Quant aux auxiliaires de vie à domicile et aux infirmières, elles passent en coup de vent chez leurs « petits vieux ». Elles n’ont pas le temps de jouer les dames de compagnie. Elles ont des tournées de visites à assurer toute la journée. Le reste du temps, la personne âgée reste donc seule, avec en option la télé (quand elle arrive encore à l’allumer) et son alarme de téléassistance en pendentif ou en bracelet. Arrive le point de non retour. Les chutes, les heures passées couchée sur le carrelage de la salle de bain.

C’est pourquoi, la mort dans l’âme, (« elle m’a élevée avec amour, elle a toujours été là pour moi … ») on se résout un jour à inscrire sa mère, hébétée, aux Hortensias, aux Tilleuls, ou aux Eglantiers (les EHPAD ont souvent de lénifiants noms de fleurs ou de plantes). Montant moyen : 3000 euros par mois dans le privé (le public, un peu meilleur marché, est pris d’assaut). Une somme rarement couverte par la pension de retraite. Surtout dans la génération des octos et nonagénaires.

Tu t’en doutes, la question du paiement de l’EHPAD divise les fratries. Certains paieront plus que d’autres.

Alors qui paie ? Prend note, ces choses-là arrivent plus vite qu’on ne croit. Si Papy ou Mamy n’a pas assez d’économies mais est proprio, on vend le cœur lourd, leur résidence principale. Entrer en EHPAD et perdre sa maison, la double peine. Locataire ? L’Etat se tourne vers les enfants, et leurs conjoints (ex compris, si si), voire les petits enfants, si leurs parents sont défaillants. Tu t’en doutes, la question du paiement de l’EHPAD divise les fratries. Certains paieront plus que d’autres. Personne n’est en mesure de payer ? L’Etat accorde l’ASH (l’aide sociale à l’hébergement), et se remboursera sur la succession (s’il y en a une). La solidarité entre générations n’est pas une option. C’est la loi.

Tu verras Maman, tu seras bien

La boule au ventre, (surtout si pour achever de culpabiliser, on a lu, écoeurée, Ehpad, une honte française, de Anne-Sophie Pelletier, soignante dans un EHPAD du Jura(4), on installe donc sa mère, (son père). On marque son linge, comme pour la colo des enfants, en répétant, comme pour s’en convaincre soi même « Tu verras Maman, tu seras bien ». Tiens, c’est justement le titre d’un autre livre récent consacré à la question. L’auteur Jean Arcelin, connaît bien le milieu.

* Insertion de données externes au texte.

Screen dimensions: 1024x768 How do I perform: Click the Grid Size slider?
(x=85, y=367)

Cet ancien directeur d’EHPAD révolté et à bout(5) y a connu le pire, le business cynique de la dépendance, avec les repas immangeables à moins de un euro, pour que les actionnaires gagnent plus.

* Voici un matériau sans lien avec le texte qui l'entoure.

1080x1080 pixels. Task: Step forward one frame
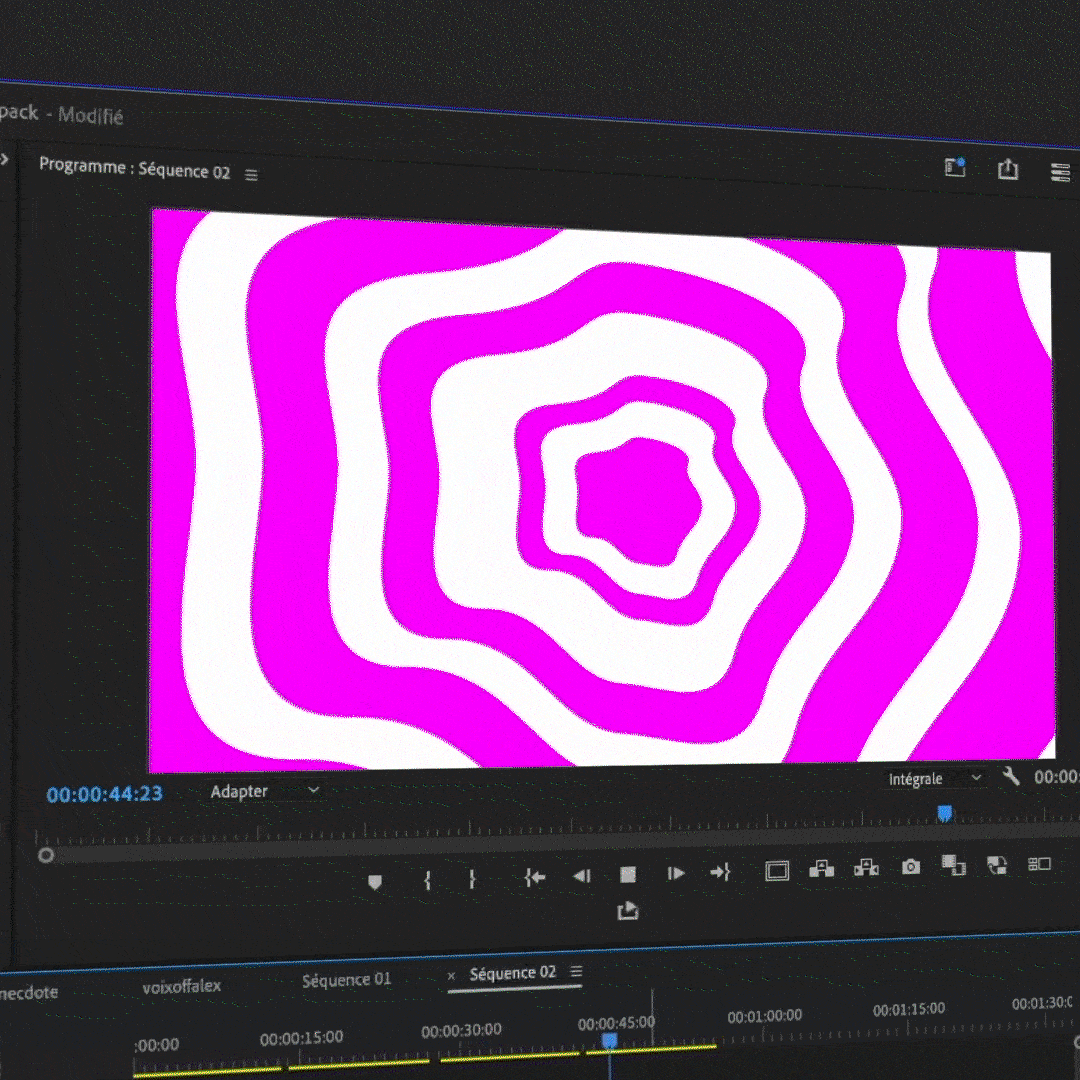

Et puis les vieux livrés à eux-mêmes faute de personnel, de soins et d’attention, « comme si la société toute entière voulait les enterrer vivant ». Mais aussi le meilleur, des femmes et des hommes émouvants, qui s’accrochent à la vie, des personnels qui gardent leur humanité, et leur humour. Envers et contre tout. Au fait, les EHPAD recherchent toujours des bénévoles. Ta mission, si tu l’acceptes, faire un brin de causette avec les pensionnaires. Et ensoleiller ainsi un bout de leur fin de vie.

(1) Chiffres de l'association France alzheimer.
(2) Insee
(3) Baromètre OCIRP l'âge de l'autonomie.